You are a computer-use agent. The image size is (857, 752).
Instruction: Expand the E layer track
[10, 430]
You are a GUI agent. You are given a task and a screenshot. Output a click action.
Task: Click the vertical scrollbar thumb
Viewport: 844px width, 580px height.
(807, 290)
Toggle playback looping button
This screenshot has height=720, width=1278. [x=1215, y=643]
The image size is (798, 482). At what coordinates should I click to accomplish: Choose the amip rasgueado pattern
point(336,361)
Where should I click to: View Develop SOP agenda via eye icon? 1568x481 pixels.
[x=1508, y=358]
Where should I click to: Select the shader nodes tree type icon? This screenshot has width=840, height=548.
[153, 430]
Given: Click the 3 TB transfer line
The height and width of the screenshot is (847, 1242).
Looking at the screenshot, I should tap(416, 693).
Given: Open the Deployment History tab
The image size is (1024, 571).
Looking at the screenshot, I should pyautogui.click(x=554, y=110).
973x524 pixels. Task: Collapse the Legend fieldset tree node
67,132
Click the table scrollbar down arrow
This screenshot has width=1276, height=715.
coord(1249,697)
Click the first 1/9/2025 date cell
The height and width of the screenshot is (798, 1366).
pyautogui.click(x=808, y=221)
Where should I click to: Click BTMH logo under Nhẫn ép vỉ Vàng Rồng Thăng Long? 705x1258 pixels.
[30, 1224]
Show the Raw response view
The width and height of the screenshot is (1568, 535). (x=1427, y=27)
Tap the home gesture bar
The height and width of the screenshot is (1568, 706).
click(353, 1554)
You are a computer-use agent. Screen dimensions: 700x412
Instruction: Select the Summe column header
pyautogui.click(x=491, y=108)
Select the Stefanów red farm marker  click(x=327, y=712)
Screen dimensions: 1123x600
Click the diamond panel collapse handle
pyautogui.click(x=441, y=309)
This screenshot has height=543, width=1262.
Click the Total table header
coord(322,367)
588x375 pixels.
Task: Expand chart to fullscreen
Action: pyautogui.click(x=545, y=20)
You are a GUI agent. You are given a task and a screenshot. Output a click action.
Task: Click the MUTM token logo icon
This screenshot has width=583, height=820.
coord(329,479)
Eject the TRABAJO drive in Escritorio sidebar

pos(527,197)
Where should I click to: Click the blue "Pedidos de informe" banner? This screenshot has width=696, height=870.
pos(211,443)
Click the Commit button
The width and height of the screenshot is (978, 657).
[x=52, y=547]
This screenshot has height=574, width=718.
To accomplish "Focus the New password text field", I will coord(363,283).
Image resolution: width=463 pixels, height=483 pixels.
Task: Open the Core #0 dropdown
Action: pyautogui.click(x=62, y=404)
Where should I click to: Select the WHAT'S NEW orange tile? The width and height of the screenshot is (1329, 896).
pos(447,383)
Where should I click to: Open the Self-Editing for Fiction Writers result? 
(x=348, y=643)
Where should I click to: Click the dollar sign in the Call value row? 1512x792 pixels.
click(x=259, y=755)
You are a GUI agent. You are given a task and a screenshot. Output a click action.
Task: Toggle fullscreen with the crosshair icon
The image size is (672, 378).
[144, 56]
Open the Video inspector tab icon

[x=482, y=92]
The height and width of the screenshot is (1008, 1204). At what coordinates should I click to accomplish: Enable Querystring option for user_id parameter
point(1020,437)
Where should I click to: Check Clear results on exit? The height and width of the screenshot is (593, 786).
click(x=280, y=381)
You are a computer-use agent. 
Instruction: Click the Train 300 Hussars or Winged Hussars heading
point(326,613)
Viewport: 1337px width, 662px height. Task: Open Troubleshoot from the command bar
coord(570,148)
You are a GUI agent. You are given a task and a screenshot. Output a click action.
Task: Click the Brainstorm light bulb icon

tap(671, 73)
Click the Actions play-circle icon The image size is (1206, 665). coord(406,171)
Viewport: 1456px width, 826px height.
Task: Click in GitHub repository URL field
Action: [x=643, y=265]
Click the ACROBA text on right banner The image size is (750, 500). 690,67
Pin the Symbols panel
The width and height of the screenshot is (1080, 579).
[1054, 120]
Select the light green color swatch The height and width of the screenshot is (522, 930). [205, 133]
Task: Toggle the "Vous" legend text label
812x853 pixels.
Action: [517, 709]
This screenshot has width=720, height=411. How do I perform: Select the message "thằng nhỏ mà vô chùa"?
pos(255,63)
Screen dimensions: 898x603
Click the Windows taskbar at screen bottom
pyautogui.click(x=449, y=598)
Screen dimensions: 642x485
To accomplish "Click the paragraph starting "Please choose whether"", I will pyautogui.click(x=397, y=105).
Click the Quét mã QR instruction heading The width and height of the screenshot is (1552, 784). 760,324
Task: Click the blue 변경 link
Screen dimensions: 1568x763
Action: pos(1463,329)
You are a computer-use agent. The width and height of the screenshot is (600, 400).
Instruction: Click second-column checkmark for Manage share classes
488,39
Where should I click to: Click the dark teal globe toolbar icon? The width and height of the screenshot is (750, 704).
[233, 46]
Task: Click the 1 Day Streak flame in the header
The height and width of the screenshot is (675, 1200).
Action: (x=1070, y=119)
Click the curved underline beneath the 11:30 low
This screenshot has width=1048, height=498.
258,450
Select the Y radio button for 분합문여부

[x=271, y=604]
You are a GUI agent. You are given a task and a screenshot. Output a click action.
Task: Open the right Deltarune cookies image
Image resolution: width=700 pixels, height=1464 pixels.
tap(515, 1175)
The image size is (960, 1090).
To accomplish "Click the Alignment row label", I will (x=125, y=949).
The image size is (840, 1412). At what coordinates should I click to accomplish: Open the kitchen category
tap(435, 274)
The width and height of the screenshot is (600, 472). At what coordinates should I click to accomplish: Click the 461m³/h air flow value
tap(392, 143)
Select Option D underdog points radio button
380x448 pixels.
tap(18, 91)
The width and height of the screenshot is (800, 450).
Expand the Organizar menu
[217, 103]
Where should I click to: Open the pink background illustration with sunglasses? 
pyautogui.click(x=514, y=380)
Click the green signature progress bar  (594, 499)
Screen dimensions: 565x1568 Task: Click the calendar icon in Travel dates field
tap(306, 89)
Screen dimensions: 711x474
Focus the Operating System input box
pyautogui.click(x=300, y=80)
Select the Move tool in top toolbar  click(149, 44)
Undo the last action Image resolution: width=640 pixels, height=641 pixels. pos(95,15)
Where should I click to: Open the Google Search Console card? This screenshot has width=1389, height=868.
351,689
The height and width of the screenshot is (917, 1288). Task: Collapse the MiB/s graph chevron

• What is required
Return every line of the listing, word for word.

• Written reply
You are a computer-use agent. The image size is (857, 752).
Instruction: Expand the E layer track
[10, 430]
You are a GUI agent. You are given a task and a screenshot. Output a click action.
Task: Click the vertical scrollbar thumb
Viewport: 844px width, 580px height.
(807, 290)
Toggle playback looping button
This screenshot has height=720, width=1278. [x=1215, y=643]
The image size is (798, 482). At what coordinates should I click to accomplish: Choose the amip rasgueado pattern
point(336,361)
Where should I click to: View Develop SOP agenda via eye icon? 1568x481 pixels.
[x=1508, y=358]
Where should I click to: Select the shader nodes tree type icon? This screenshot has width=840, height=548.
[153, 430]
Given: Click the 3 TB transfer line
The height and width of the screenshot is (847, 1242).
Looking at the screenshot, I should tap(416, 693).
Given: Open the Deployment History tab
The image size is (1024, 571).
Looking at the screenshot, I should pyautogui.click(x=554, y=110).
973x524 pixels. Task: Collapse the Legend fieldset tree node
67,132
Click the table scrollbar down arrow
This screenshot has width=1276, height=715.
coord(1249,697)
Click the first 1/9/2025 date cell
The height and width of the screenshot is (798, 1366).
pyautogui.click(x=808, y=221)
Where should I click to: Click BTMH logo under Nhẫn ép vỉ Vàng Rồng Thăng Long? 705x1258 pixels.
[30, 1224]
Show the Raw response view
The width and height of the screenshot is (1568, 535). (x=1427, y=27)
Tap the home gesture bar
The height and width of the screenshot is (1568, 706).
click(353, 1554)
You are a computer-use agent. Screen dimensions: 700x412
Instruction: Select the Summe column header
pyautogui.click(x=491, y=108)
Select the Stefanów red farm marker  click(x=327, y=712)
Screen dimensions: 1123x600
Click the diamond panel collapse handle
pyautogui.click(x=441, y=309)
This screenshot has height=543, width=1262.
Click the Total table header
coord(322,367)
588x375 pixels.
Task: Expand chart to fullscreen
Action: pyautogui.click(x=545, y=20)
You are a GUI agent. You are given a task and a screenshot. Output a click action.
Task: Click the MUTM token logo icon
This screenshot has width=583, height=820.
coord(329,479)
Eject the TRABAJO drive in Escritorio sidebar

pos(527,197)
Where should I click to: Click the blue "Pedidos de informe" banner? This screenshot has width=696, height=870.
pos(211,443)
Click the Commit button
The width and height of the screenshot is (978, 657).
[x=52, y=547]
This screenshot has height=574, width=718.
To accomplish "Focus the New password text field", I will coord(363,283).
Image resolution: width=463 pixels, height=483 pixels.
Task: Open the Core #0 dropdown
Action: pyautogui.click(x=62, y=404)
Where should I click to: Select the WHAT'S NEW orange tile? The width and height of the screenshot is (1329, 896).
pos(447,383)
Where should I click to: Open the Self-Editing for Fiction Writers result? 
(x=348, y=643)
Where should I click to: Click the dollar sign in the Call value row? 1512x792 pixels.
click(x=259, y=755)
You are a GUI agent. You are given a task and a screenshot. Output a click action.
Task: Toggle fullscreen with the crosshair icon
The image size is (672, 378).
[144, 56]
Open the Video inspector tab icon

[x=482, y=92]
The height and width of the screenshot is (1008, 1204). At what coordinates should I click to accomplish: Enable Querystring option for user_id parameter
point(1020,437)
Where should I click to: Check Clear results on exit? The height and width of the screenshot is (593, 786).
click(x=280, y=381)
You are a computer-use agent. 
Instruction: Click the Train 300 Hussars or Winged Hussars heading
point(326,613)
Viewport: 1337px width, 662px height. Task: Open Troubleshoot from the command bar
coord(570,148)
You are a GUI agent. You are given a task and a screenshot. Output a click action.
Task: Click the Brainstorm light bulb icon

tap(671, 73)
Click the Actions play-circle icon The image size is (1206, 665). coord(406,171)
Viewport: 1456px width, 826px height.
Task: Click in GitHub repository URL field
Action: [x=643, y=265]
Click the ACROBA text on right banner The image size is (750, 500). 690,67
Pin the Symbols panel
The width and height of the screenshot is (1080, 579).
[1054, 120]
Select the light green color swatch The height and width of the screenshot is (522, 930). [205, 133]
Task: Toggle the "Vous" legend text label
812x853 pixels.
Action: [517, 709]
This screenshot has width=720, height=411. How do I perform: Select the message "thằng nhỏ mà vô chùa"?
pos(255,63)
Screen dimensions: 898x603
Click the Windows taskbar at screen bottom
pyautogui.click(x=449, y=598)
Screen dimensions: 642x485
To accomplish "Click the paragraph starting "Please choose whether"", I will pyautogui.click(x=397, y=105).
Click the Quét mã QR instruction heading The width and height of the screenshot is (1552, 784). 760,324
Task: Click the blue 변경 link
Screen dimensions: 1568x763
Action: pos(1463,329)
You are a computer-use agent. The width and height of the screenshot is (600, 400).
Instruction: Click second-column checkmark for Manage share classes
488,39
Where should I click to: Click the dark teal globe toolbar icon? The width and height of the screenshot is (750, 704).
[233, 46]
Task: Click the 1 Day Streak flame in the header
The height and width of the screenshot is (675, 1200).
Action: (x=1070, y=119)
Click the curved underline beneath the 11:30 low
This screenshot has width=1048, height=498.
258,450
Select the Y radio button for 분합문여부

[x=271, y=604]
You are a GUI agent. You are given a task and a screenshot. Output a click action.
Task: Open the right Deltarune cookies image
Image resolution: width=700 pixels, height=1464 pixels.
tap(515, 1175)
The image size is (960, 1090).
To accomplish "Click the Alignment row label", I will (x=125, y=949).
The image size is (840, 1412). At what coordinates should I click to accomplish: Open the kitchen category
tap(435, 274)
The width and height of the screenshot is (600, 472). At what coordinates should I click to accomplish: Click the 461m³/h air flow value
tap(392, 143)
Select Option D underdog points radio button
380x448 pixels.
tap(18, 91)
The width and height of the screenshot is (800, 450).
Expand the Organizar menu
[217, 103]
Where should I click to: Open the pink background illustration with sunglasses? 
pyautogui.click(x=514, y=380)
Click the green signature progress bar  (594, 499)
Screen dimensions: 565x1568 Task: Click the calendar icon in Travel dates field
tap(306, 89)
Screen dimensions: 711x474
Focus the Operating System input box
pyautogui.click(x=300, y=80)
Select the Move tool in top toolbar  click(149, 44)
Undo the last action Image resolution: width=640 pixels, height=641 pixels. pos(95,15)
Where should I click to: Open the Google Search Console card? This screenshot has width=1389, height=868.
351,689
The height and width of the screenshot is (917, 1288). Task: Collapse the MiB/s graph chevron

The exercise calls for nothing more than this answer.